Take the scenic way to Albany
  • Clock icon Approximately 5 hours
  • Unsealed Roads Icon Some unsealed roads
  • Bitumen Roads Icon Some bitumen roads
  • Bitumen Roads Icon Cafe / Shop on journey
  • Start Location Icon Start: Robinson Rd turnoff

Take the scenic way to Albany

No it in a mad rush? There’s a more enjoyable way to drive between Albany and Perth, with some delightful bushland areas and wetlands along the way.

If you’re travelling down the Albany Highway, around 32 kms south of Williams turn east (left when heading to Albany) at Robinson Rd.

A short detour up Maders and Douglas Rd will bring you to Queerearrup Rd, and Lake Queerearrup, the largest lake in the Shire of Woodanilling, is an ephemeral lake that now rarely fills.

From there its back to Robinson Rd and then down Carters Rd to Wingedyne Reserve, [also listed as Wingedine on some maps]. This is a remarkably diverse and healthy patch of bush. From Wingedyne a short drive along Orchard Rd will bring you to the small town of Woodanilling, with its well preserved heritage buildings.

From Woodanilling travel south on the Great Southern Highway and admire the beautiful woodland trees on the roadside.

In Katanning, Police Pools Rd will take you south to Twonkwillingup-Police Pools Reserve, a small reserve that is a haven for waterbirds and woodland birds.

Just past Twonkwillingup you can turn west on Schultz Rd to re-join the Great Southern Highway.

The Great Southern Highway follows the railway line, which was surveyed onto the flattest, and often lowest, part of the landscape. You will notice how very gently undulating the country is along the road, and how just a few metres change in elevation can mean the difference between healthy trees and very stressed, sometimes almost dead looking trees.

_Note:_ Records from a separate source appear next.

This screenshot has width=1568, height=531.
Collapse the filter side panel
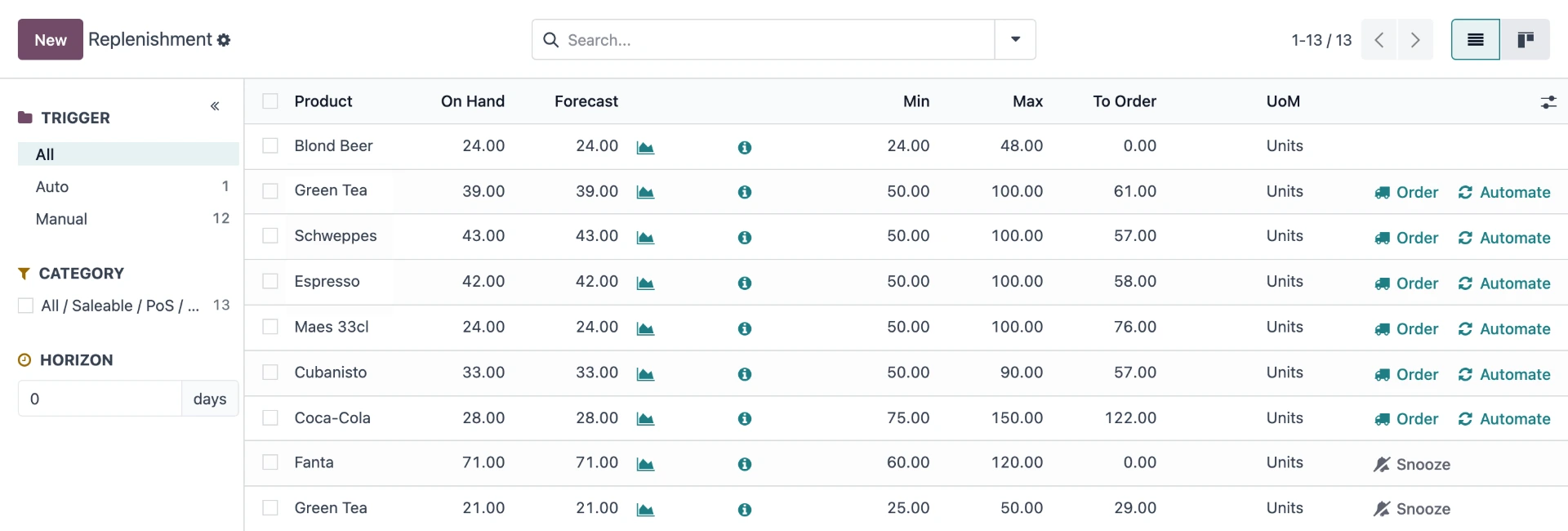(215, 106)
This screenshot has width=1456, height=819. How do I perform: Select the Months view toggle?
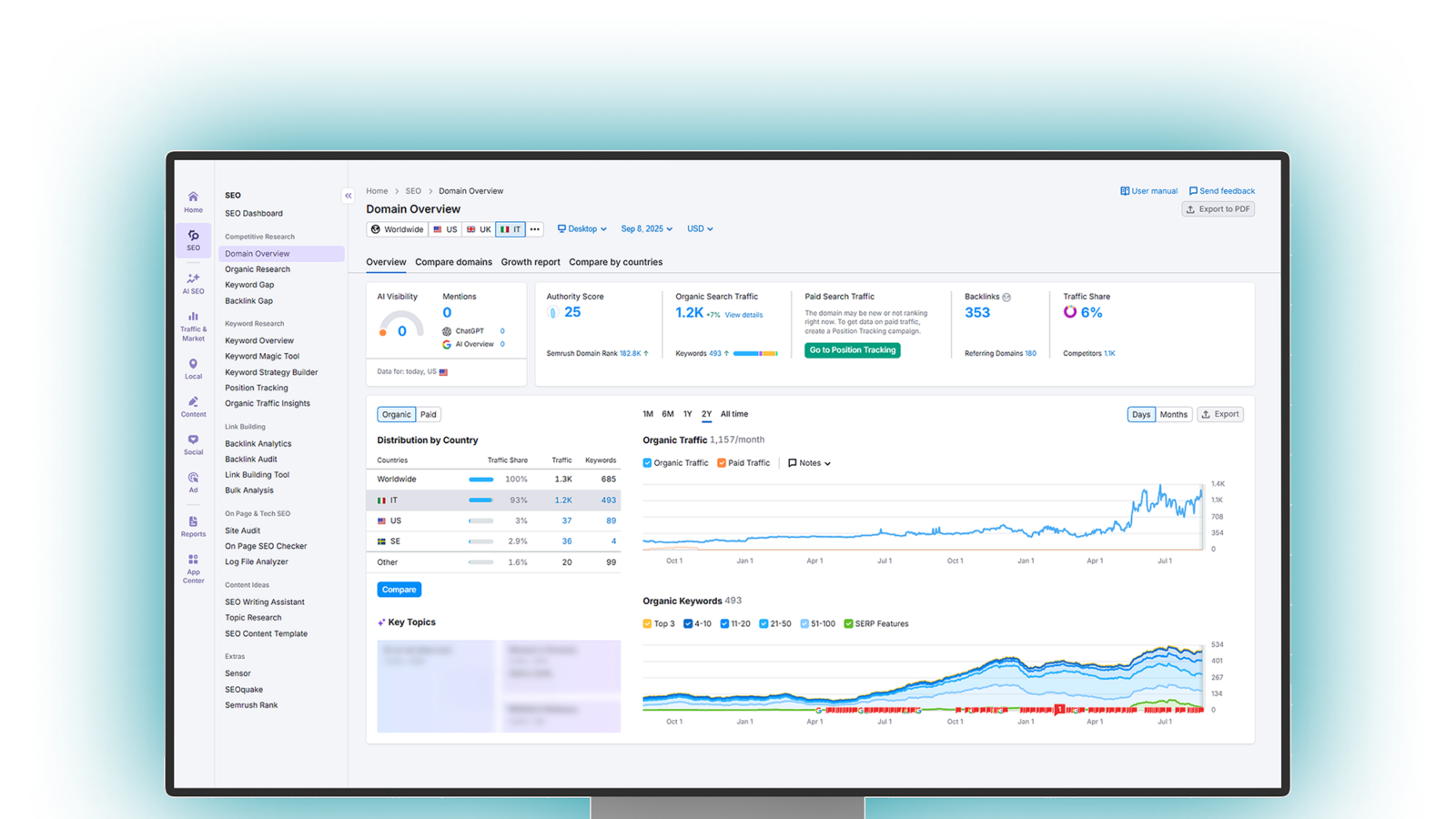[x=1173, y=415]
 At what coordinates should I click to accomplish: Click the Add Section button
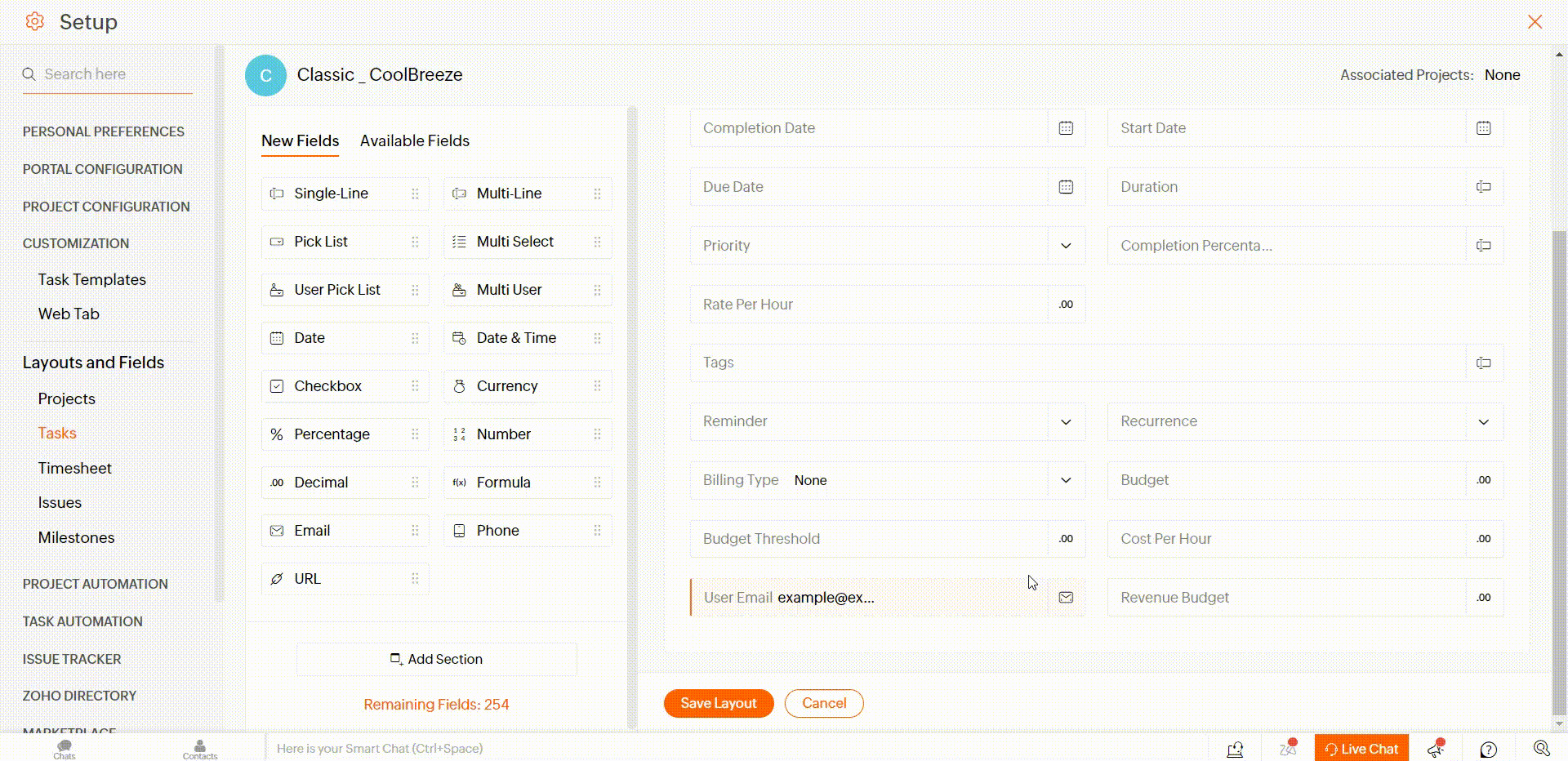[436, 659]

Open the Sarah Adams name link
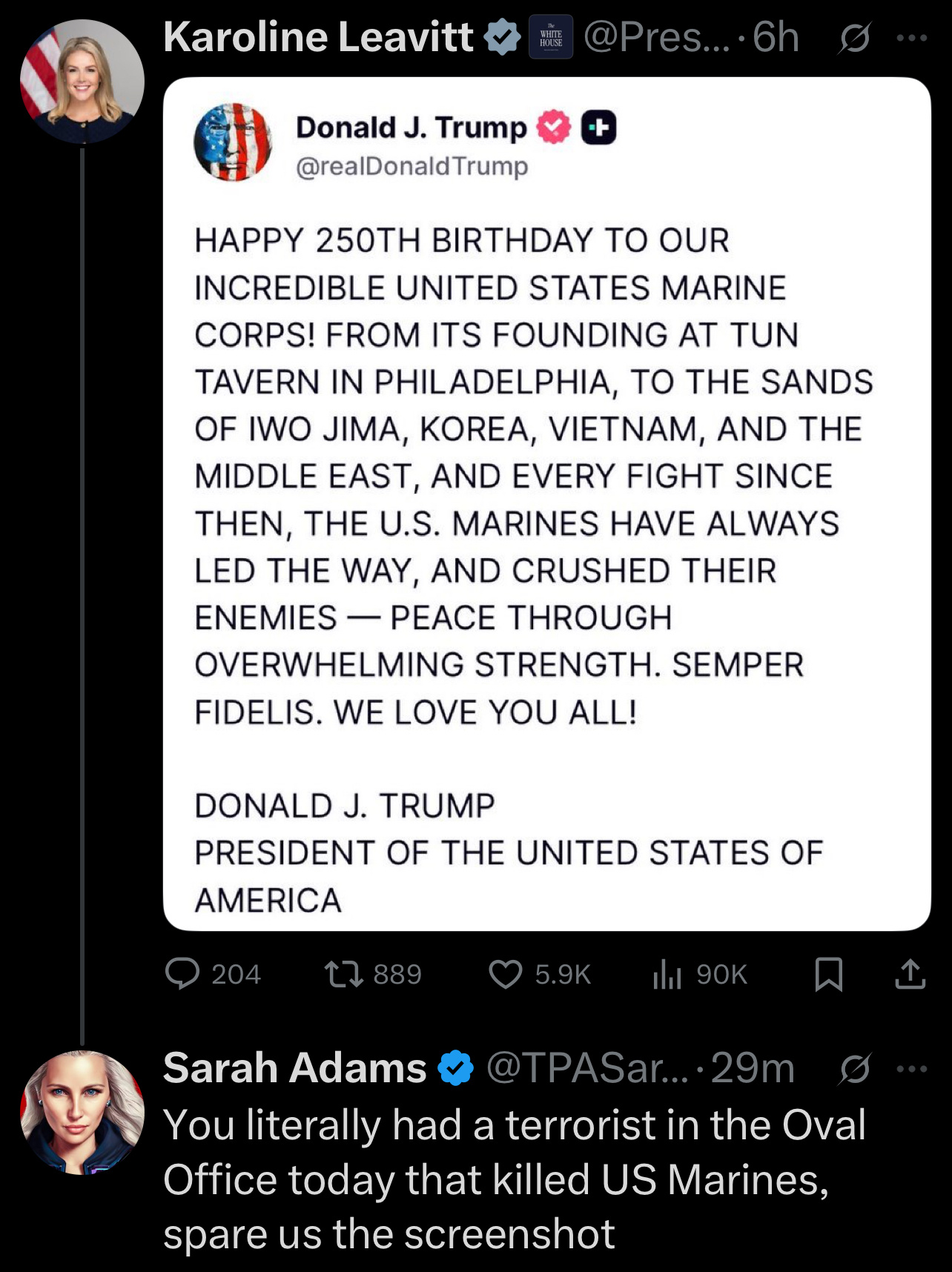point(294,1069)
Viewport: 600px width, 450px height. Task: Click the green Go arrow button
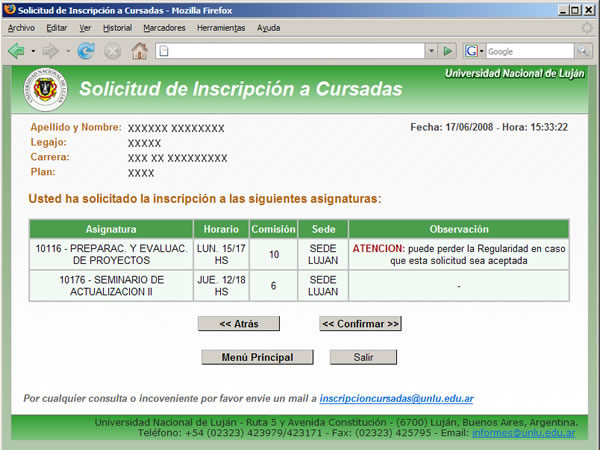[448, 50]
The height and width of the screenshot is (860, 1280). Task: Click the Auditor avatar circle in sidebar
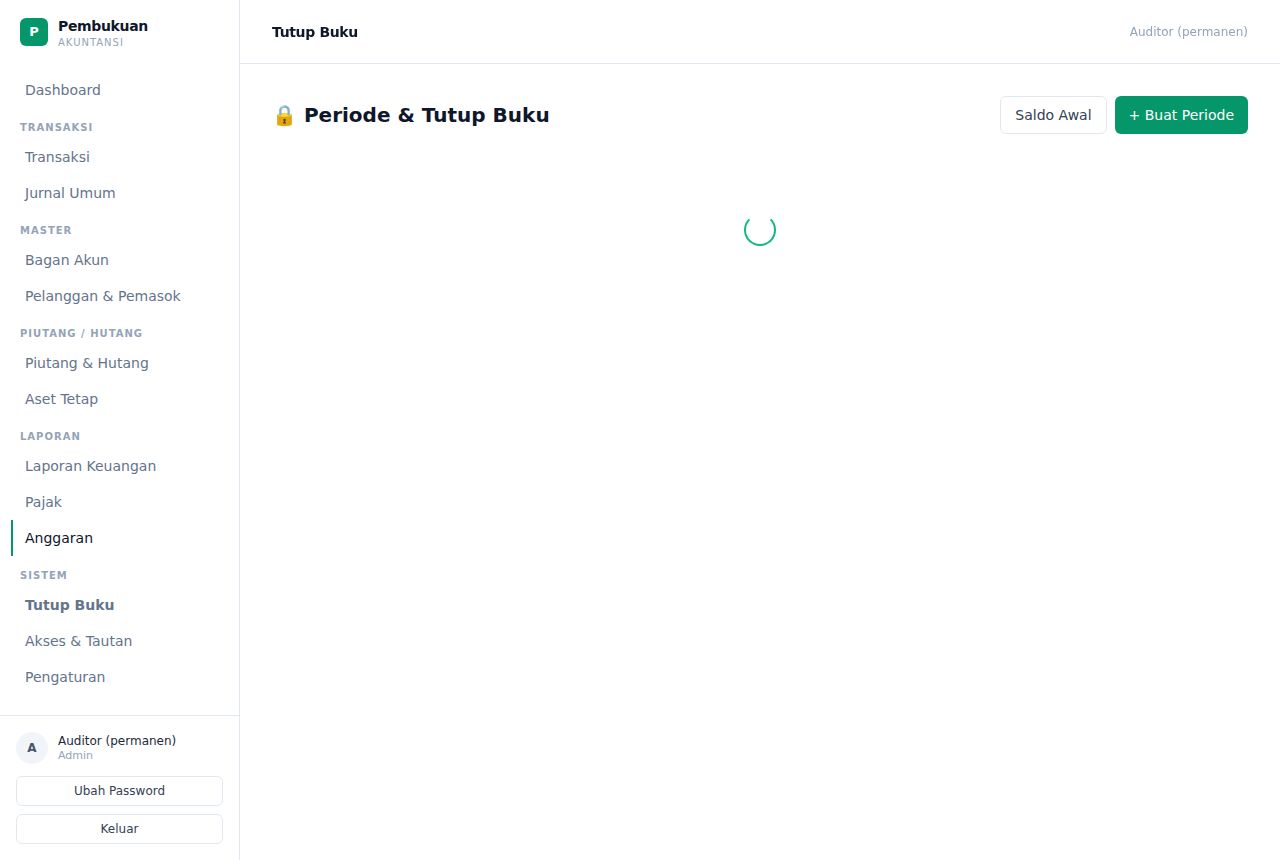32,748
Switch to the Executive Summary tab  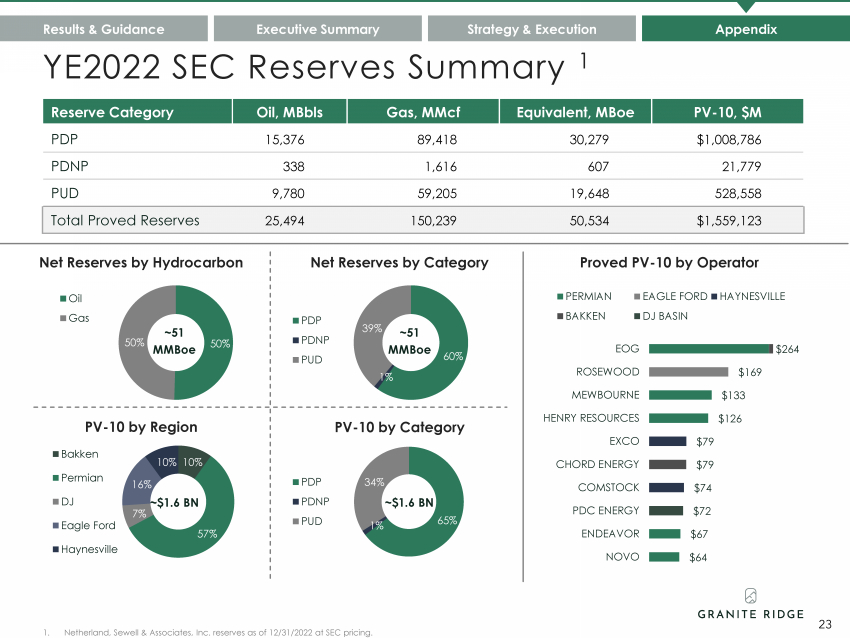318,29

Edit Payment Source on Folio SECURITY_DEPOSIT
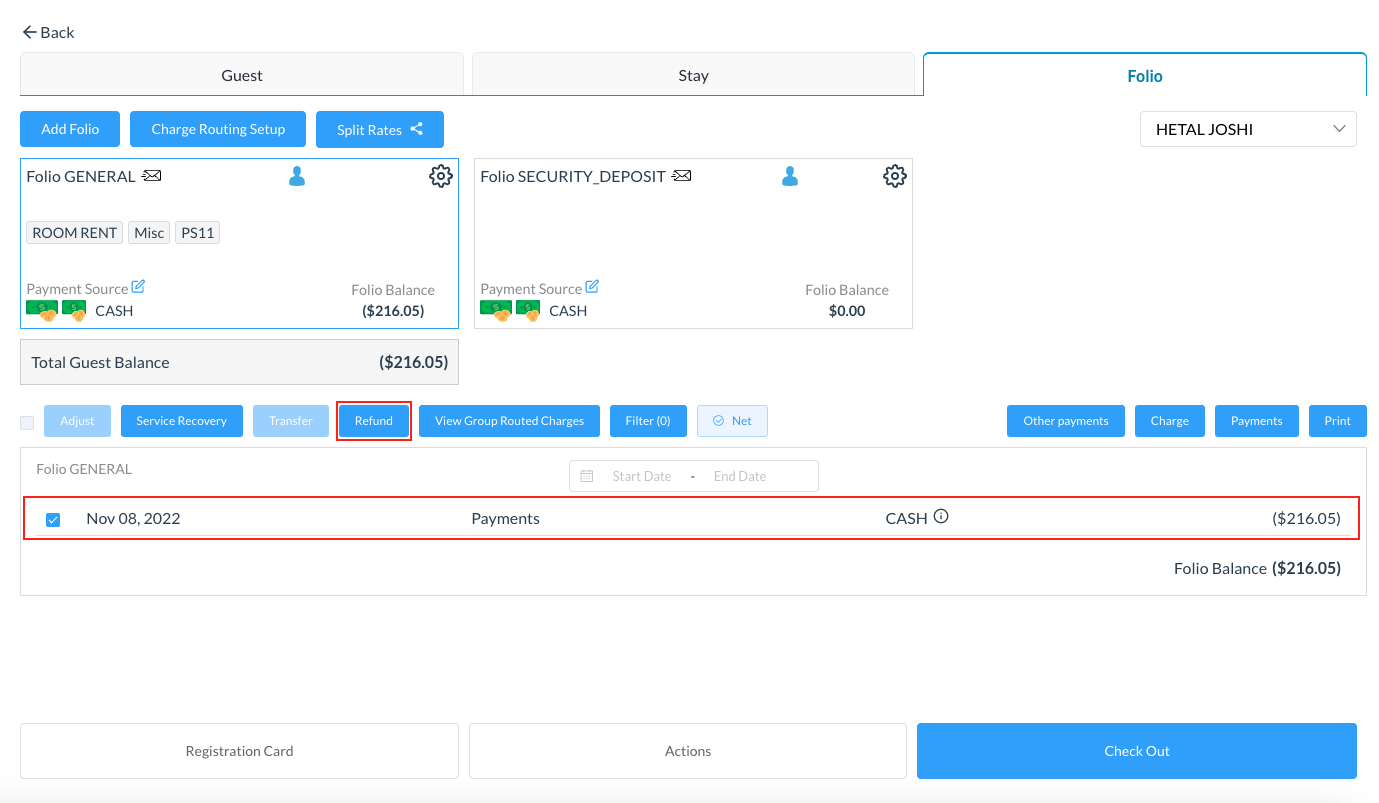(592, 287)

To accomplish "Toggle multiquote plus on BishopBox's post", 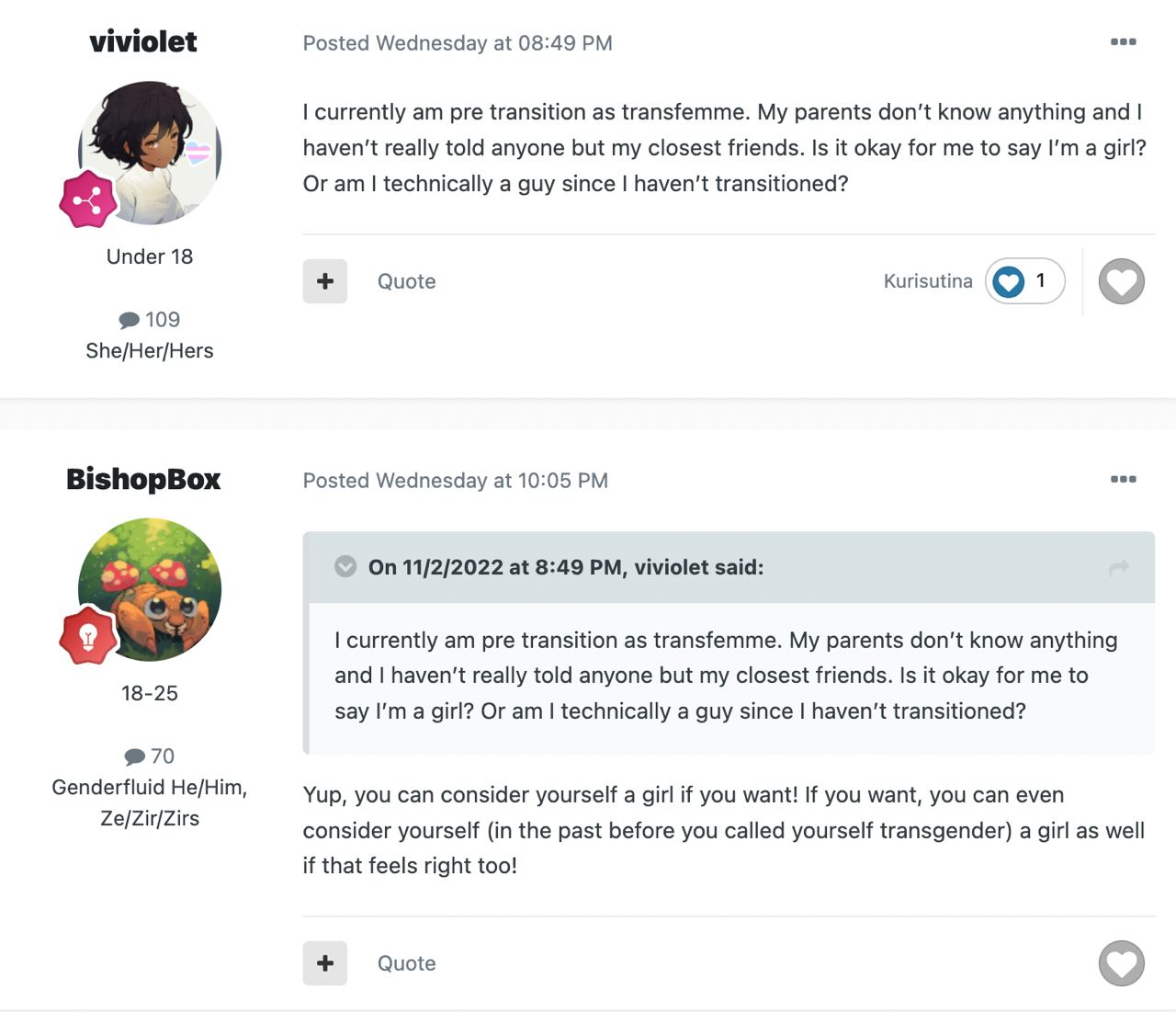I will click(325, 963).
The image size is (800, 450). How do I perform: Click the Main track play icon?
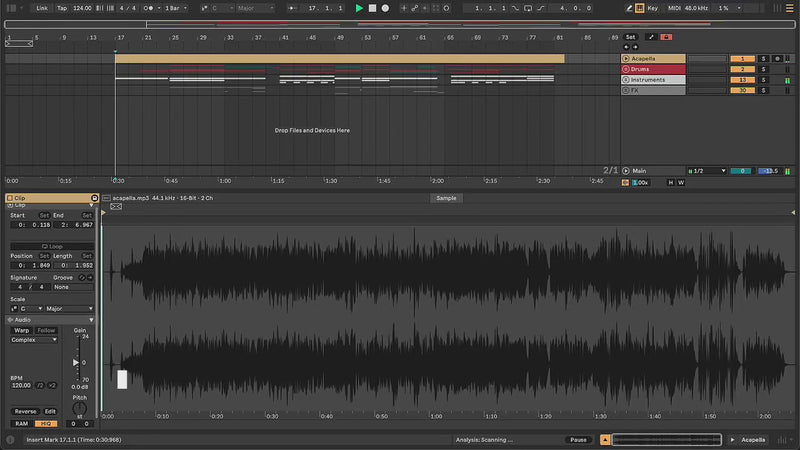(626, 171)
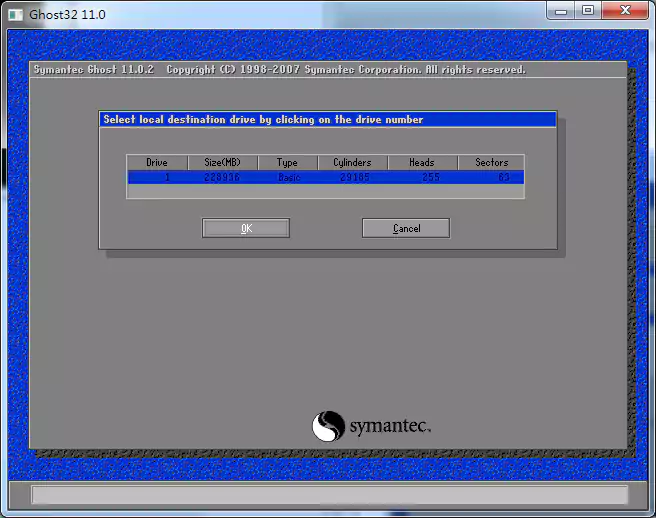This screenshot has height=518, width=656.
Task: Click the Sectors column header
Action: coord(491,162)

That is the impact of a rising salt watertable you can see, with the slightly lower areas, generally only 1-2 metres lower, being close to the saline watertable.

Farmers are responding to the threat, and along the road there are many examples of landcare tree planting. Sometimes it is large areas of Tree Lucerne on the sandy soils, where it has been planted as sheep feed, to stop wind erosion, and to reduce the saline watertable. There are also many fine examples of tree belts across the larger paddocks.

Keep driving on to Broomehill and Boot Rock Reserve, just south of town, which comes alive in spring with wildflowers and orchids.

Either side of Tambellup is an old sand dune system, bordering salt flats, and you can see extensive plantings have been undertaken here – many by the Tambellup Aboriginal Community working with Greening Australia.

Just north of Cranbrook the Great Southern Highway winds through beautiful salt lakes with spectacular views of Koi-Kyuneruff (Stirling Ranges). The lake system here is thought to have formed when the rise of the Stirlings blocked an ancient river system. Some of the lakes have algae in them that turns them a spectacular pink – but best to admire that as you drive – the road is winding here and there are no safe stopping spots.

At Cranbrook there is a lovely opportunity to stretch your legs at the Cranbrook Wildflower Walk, and area of largely yate woodland just south of the town. Always pleasant, it comes even more alive in spring with a burst of wildflowers and orchids.

After Cranbrook, the Great Southern Highway rejoins the Albany Highway, and Albany is just around 90km to the south.